◆ **Exercise requirements**
1. Answer these questions from the text on home buying:
(a) Which publication has a list of the 50 best cities to live in the US?
(b) What does CrimeReports publish?
(c) How are properties near good school districts usually priced compared with the rest?
2. Update the text on home buying from "As in any other" to "to city selection.", with "homes" changed to "houses".
═══ Reading passage ═══
Home Buying Tips used by Rich People
For most people, buying a house is the biggest purchase of their lifetime. Even if its your first home, the steps to buying your first home need not be different from the steps followed by a value investor. So, it’s really very important to understand the process of buying a house and how to get a good deal for yourself even if you are buying a home for the first time.
As in any other aspect of life, you can surely get very good deals in homes too. Before we talk about numbers, let us first understand how to find an area which is perfect for you and your family to spend large portion of their life at.
Choose State or City
I think the first thing that needs to be decided in the process of buying a house; is selection of city. It’s probably the most important decision to make before starting to look for homes as you would be spending major part of your live in this home and may be pass on your home to your next generations. So, it’s necessary that some serious thought is given to city selection.
Based on your budgets there are various good cities in US ranging from happening cities like San Francisco or Austin to really expensive ones in New York. Business insider has a list of 50 best cities to live in US; which you should checkout. Once you have decided on a city to live in; then move to next step.
Usually the properties near good school districts will be priced higher than rest. That’s actually a good news because good rating schools over the year will push demand for your property as well and hence give your better returns.
I suggest to check all schools that fall into your district and their ratings. It is also important that they had a good reputation for long time and there were no negative incidents or news regarding those schools or employees working in those schools. This will help you in two ways; first overall school rating will push demand for your home and second, if you are a parent, you would know which school is better for our kids to study in.
It is everyone’s dream to live in a peaceful & crime free environment. But in today’s time, it’s very hard to find a city or even a town where no crimes were done ever. CrimeReports publishes a report with list of various crimes in different parts of the country. You should check this report before finalizing on an area.
This information keeps changing so, I recommend to check it often until the deal is closed.
Apart from above listed 3 selection criteria; I believe there are more steps that you need to focus on during the process of buying a house or any real estate property. But above 3 are the most critical ones in my opinion.
═══ Supplied entries ═══
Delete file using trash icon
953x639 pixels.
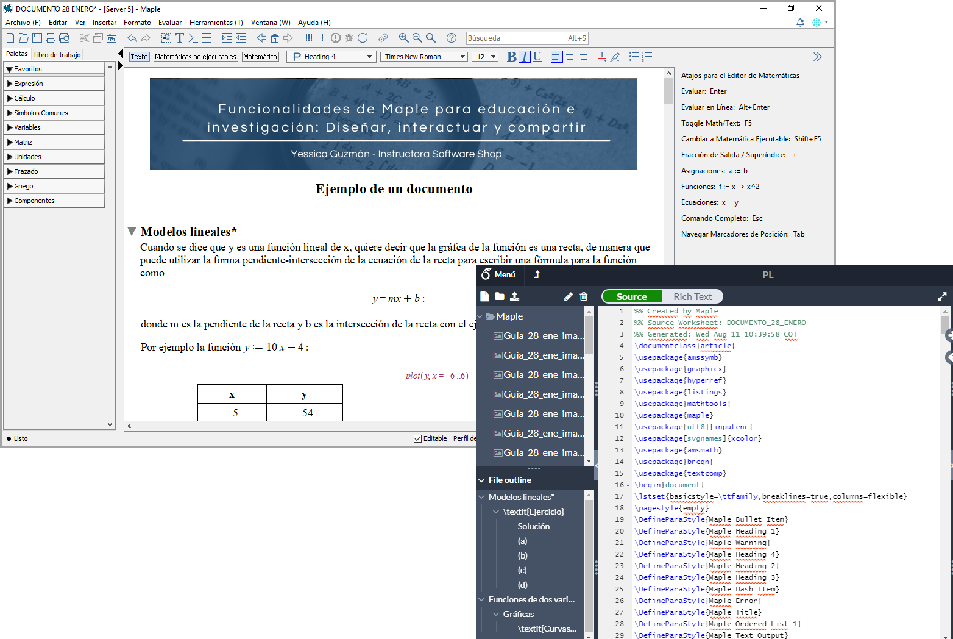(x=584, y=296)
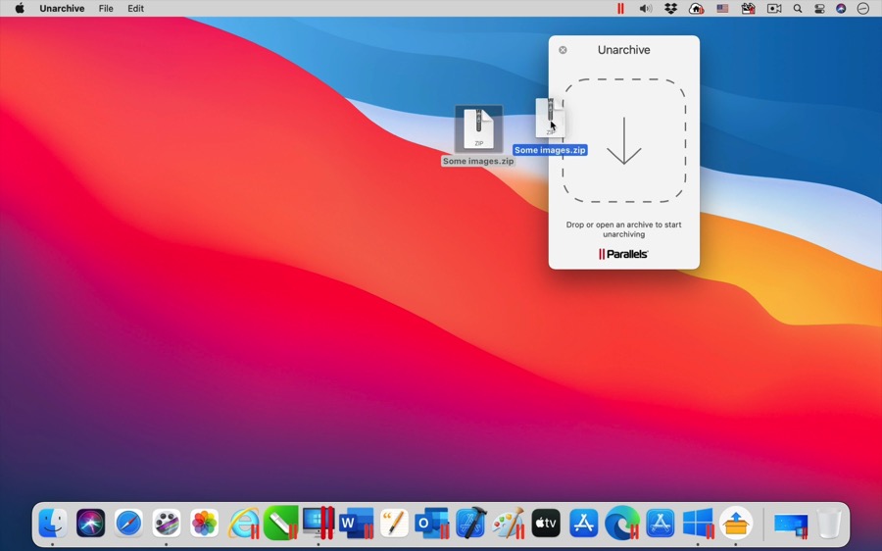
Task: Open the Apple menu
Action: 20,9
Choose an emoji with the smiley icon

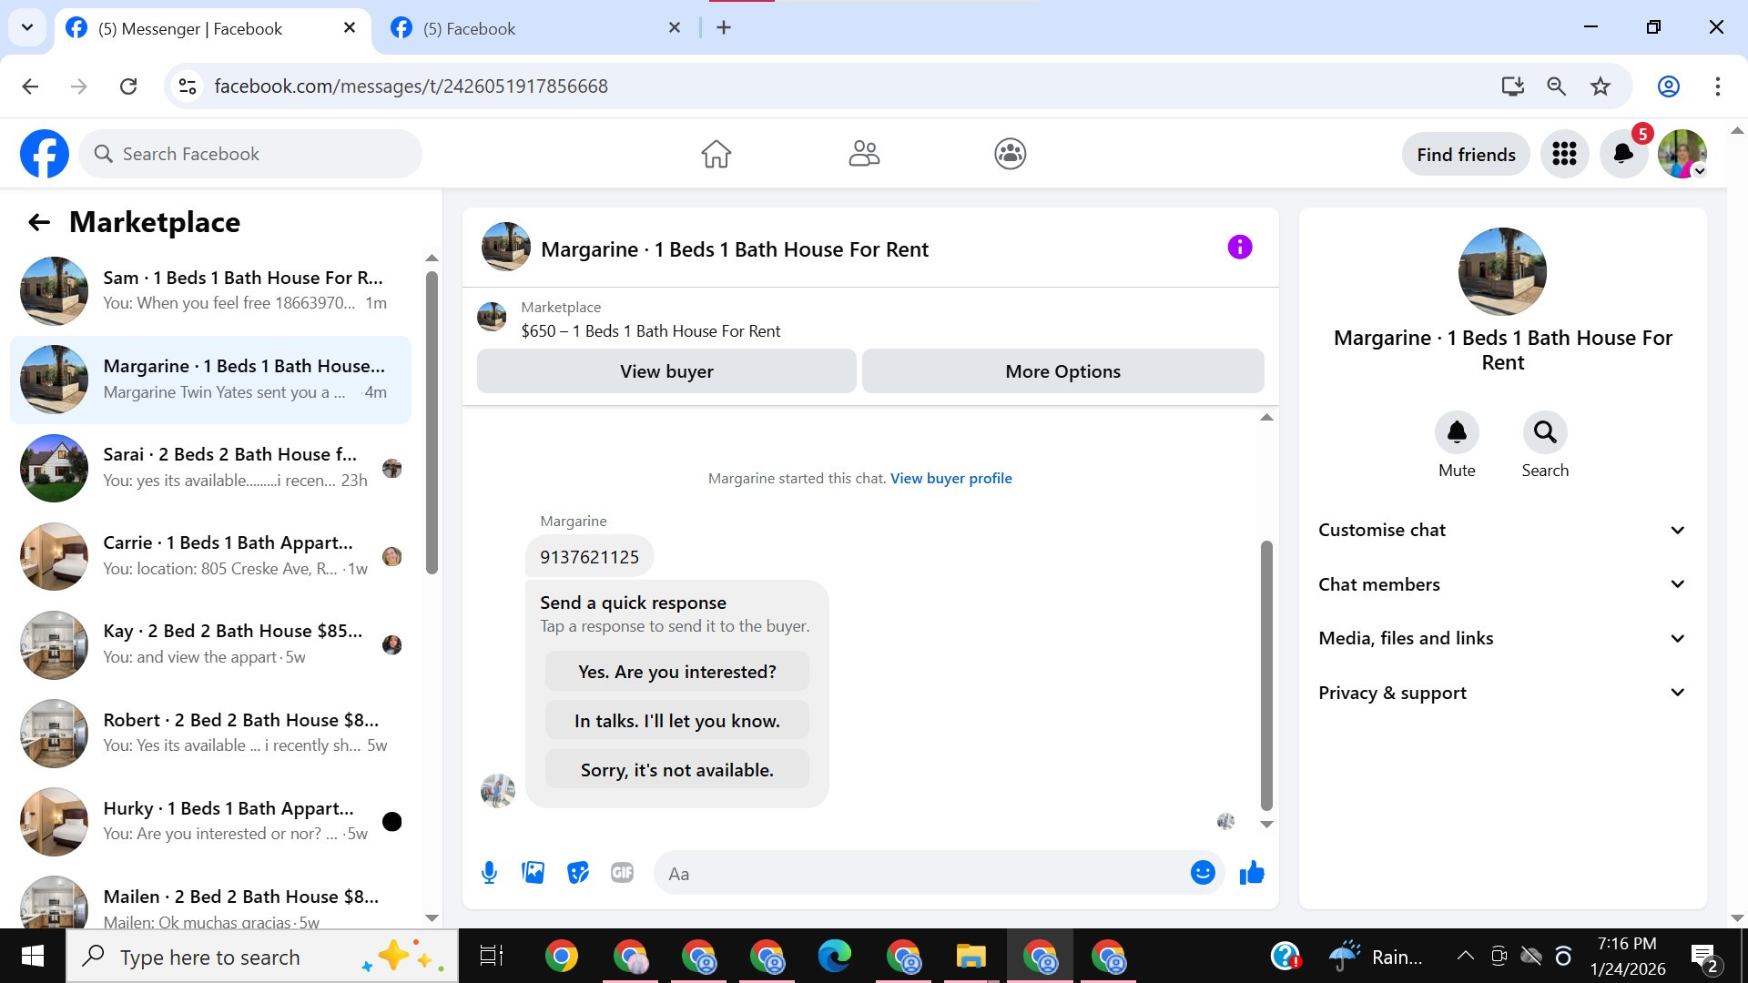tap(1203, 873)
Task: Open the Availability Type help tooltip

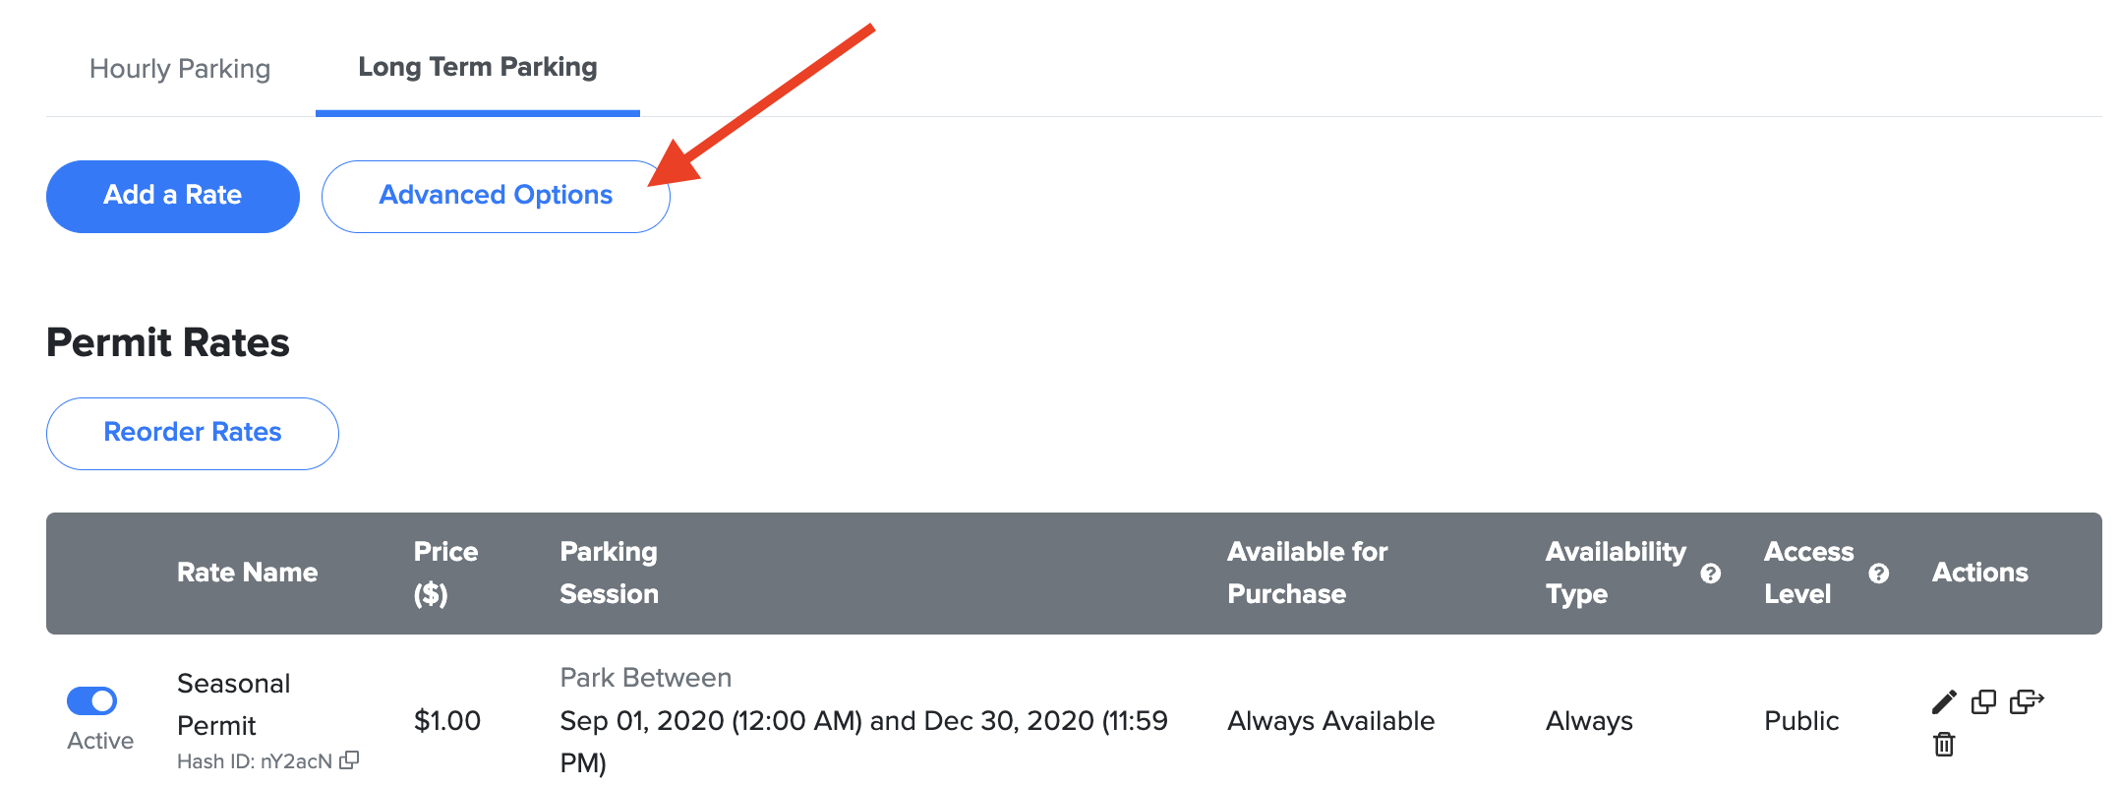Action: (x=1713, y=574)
═══
═══ Supplied entries ═══
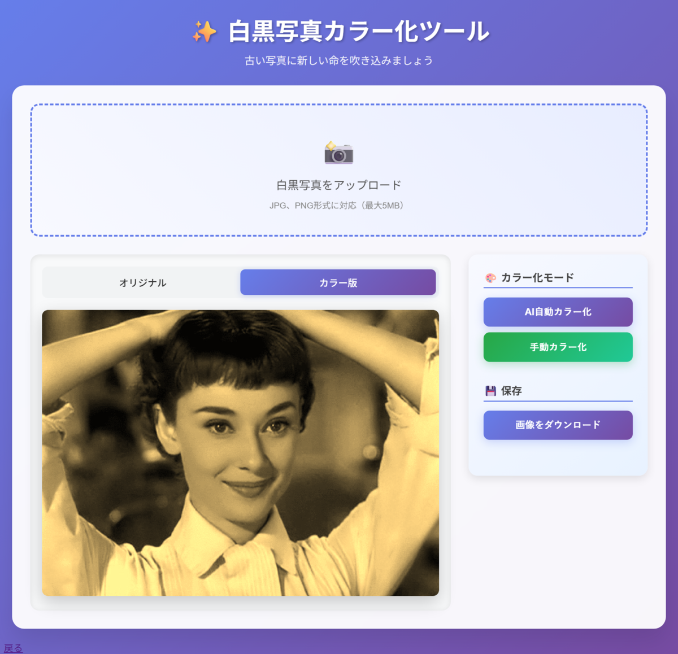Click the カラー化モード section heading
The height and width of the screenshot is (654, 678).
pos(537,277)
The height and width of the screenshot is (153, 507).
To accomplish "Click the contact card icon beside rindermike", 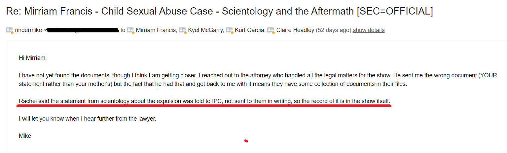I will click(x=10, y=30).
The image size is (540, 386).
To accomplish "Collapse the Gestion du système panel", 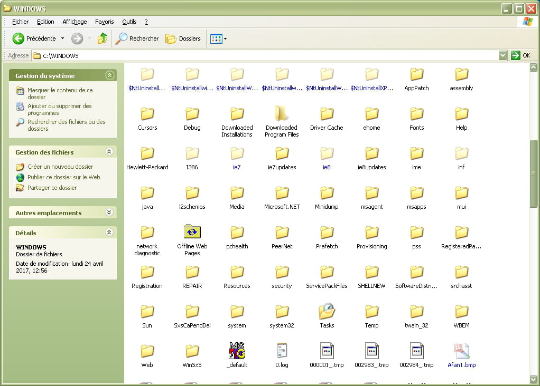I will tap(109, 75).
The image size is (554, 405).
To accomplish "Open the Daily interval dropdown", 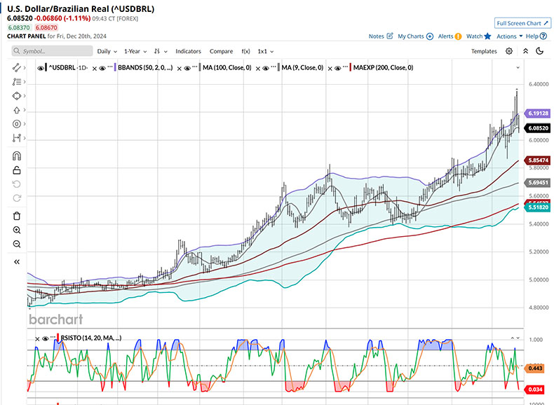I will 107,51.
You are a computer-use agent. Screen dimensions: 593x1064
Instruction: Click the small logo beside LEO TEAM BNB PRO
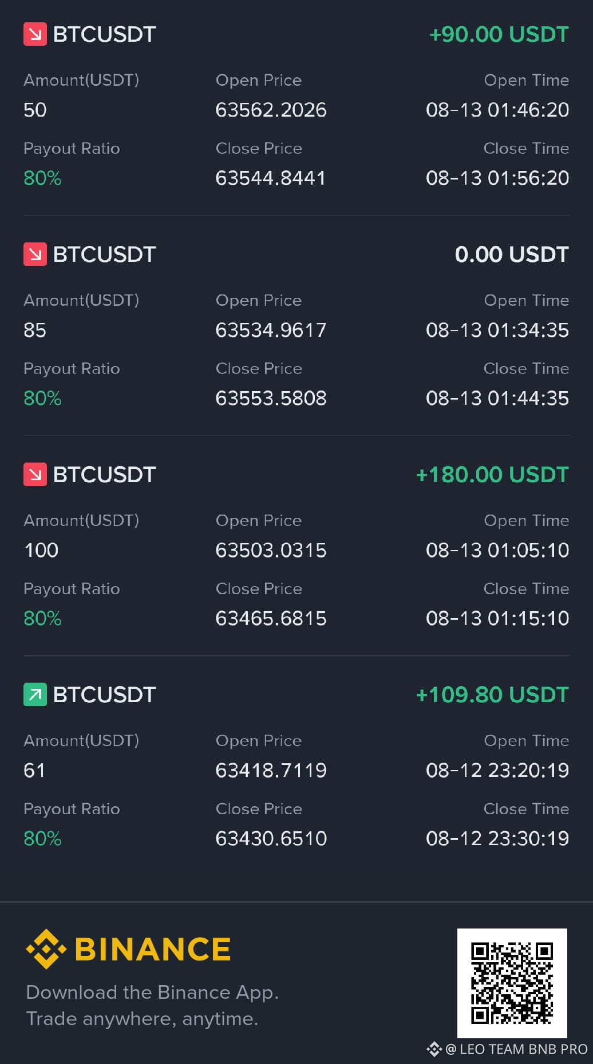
═══
◆ **Answers for the exercise**
1.
(a) Business insider
(b) A report with a list of various crimes in different parts of the country
(c) Higher than the rest

2.
As in any other aspect of life, you can surely get very good deals in houses too. Before we talk about numbers, let us first understand how to find an area which is perfect for you and your family to spend large portion of their life at.
Choose State or City
I think the first thing that needs to be decided in the process of buying a house; is selection of city. It’s probably the most important decision to make before starting to look for houses as you would be spending major part of your live in this home and may be pass on your home to your next generations. So, it’s necessary that some serious thought is given to city selection.